- Opening Delimiter -

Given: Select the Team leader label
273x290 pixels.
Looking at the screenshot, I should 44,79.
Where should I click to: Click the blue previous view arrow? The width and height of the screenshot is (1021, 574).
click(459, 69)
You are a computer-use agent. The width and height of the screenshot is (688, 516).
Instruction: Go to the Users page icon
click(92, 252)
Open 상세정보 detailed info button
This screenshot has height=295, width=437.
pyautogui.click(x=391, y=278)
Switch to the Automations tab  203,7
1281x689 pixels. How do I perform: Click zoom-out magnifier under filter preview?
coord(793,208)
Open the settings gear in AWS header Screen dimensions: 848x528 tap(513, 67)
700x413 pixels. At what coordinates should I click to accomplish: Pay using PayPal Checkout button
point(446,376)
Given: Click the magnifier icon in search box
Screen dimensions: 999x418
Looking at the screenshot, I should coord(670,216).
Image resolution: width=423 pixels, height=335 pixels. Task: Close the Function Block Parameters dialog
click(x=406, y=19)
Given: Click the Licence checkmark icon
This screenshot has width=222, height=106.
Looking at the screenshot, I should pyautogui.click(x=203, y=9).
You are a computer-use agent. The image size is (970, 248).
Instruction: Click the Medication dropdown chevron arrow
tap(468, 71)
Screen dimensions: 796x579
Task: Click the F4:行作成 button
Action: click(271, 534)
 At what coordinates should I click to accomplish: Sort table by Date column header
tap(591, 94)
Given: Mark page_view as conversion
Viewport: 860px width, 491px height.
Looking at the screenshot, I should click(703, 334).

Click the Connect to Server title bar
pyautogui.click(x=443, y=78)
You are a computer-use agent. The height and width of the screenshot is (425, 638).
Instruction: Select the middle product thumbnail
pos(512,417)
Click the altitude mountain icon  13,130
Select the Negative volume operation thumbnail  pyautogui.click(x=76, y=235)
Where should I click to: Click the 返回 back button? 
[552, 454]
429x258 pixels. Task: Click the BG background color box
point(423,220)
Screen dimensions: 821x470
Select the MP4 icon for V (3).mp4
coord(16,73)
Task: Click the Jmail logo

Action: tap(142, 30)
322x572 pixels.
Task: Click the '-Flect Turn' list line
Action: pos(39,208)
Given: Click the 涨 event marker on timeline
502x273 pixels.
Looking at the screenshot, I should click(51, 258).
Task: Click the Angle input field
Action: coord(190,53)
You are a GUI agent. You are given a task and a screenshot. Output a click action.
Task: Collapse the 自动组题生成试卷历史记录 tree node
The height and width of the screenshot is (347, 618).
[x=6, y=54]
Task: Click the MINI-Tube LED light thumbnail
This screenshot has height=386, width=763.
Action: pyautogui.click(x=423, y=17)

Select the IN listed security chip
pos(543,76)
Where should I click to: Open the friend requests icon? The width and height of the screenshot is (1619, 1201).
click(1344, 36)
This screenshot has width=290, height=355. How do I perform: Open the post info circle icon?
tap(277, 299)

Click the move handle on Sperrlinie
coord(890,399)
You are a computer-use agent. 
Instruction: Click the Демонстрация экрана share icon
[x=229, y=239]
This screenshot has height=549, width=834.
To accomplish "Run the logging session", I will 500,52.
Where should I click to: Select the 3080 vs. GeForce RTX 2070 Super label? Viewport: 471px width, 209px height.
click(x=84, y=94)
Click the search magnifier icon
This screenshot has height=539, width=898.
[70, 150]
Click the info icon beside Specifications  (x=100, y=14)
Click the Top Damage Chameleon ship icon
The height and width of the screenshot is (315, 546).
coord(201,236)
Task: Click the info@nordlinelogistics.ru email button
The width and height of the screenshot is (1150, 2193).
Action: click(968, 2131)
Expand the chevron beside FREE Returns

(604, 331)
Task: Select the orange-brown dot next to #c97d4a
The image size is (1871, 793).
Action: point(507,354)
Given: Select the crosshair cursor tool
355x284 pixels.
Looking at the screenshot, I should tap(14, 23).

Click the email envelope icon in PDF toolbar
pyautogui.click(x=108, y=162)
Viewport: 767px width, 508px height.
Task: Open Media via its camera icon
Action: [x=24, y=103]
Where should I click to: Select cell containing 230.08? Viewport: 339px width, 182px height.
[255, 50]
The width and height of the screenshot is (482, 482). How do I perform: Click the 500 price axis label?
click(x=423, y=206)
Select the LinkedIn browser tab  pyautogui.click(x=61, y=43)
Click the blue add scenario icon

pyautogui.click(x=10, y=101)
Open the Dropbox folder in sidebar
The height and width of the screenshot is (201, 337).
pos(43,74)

- Closing Delimiter -

Reproduce each line of the material that mentions "agent".

* _Output of the exercise_:
You are a computer-use agent. The width and height of the screenshot is (688, 516).
You are a computer-use agent. The image size is (970, 248).
You are a computer-use agent. The height and width of the screenshot is (425, 638).
You are a GUI agent. You are given a task and a screenshot. Output a click action.
You are a computer-use agent. 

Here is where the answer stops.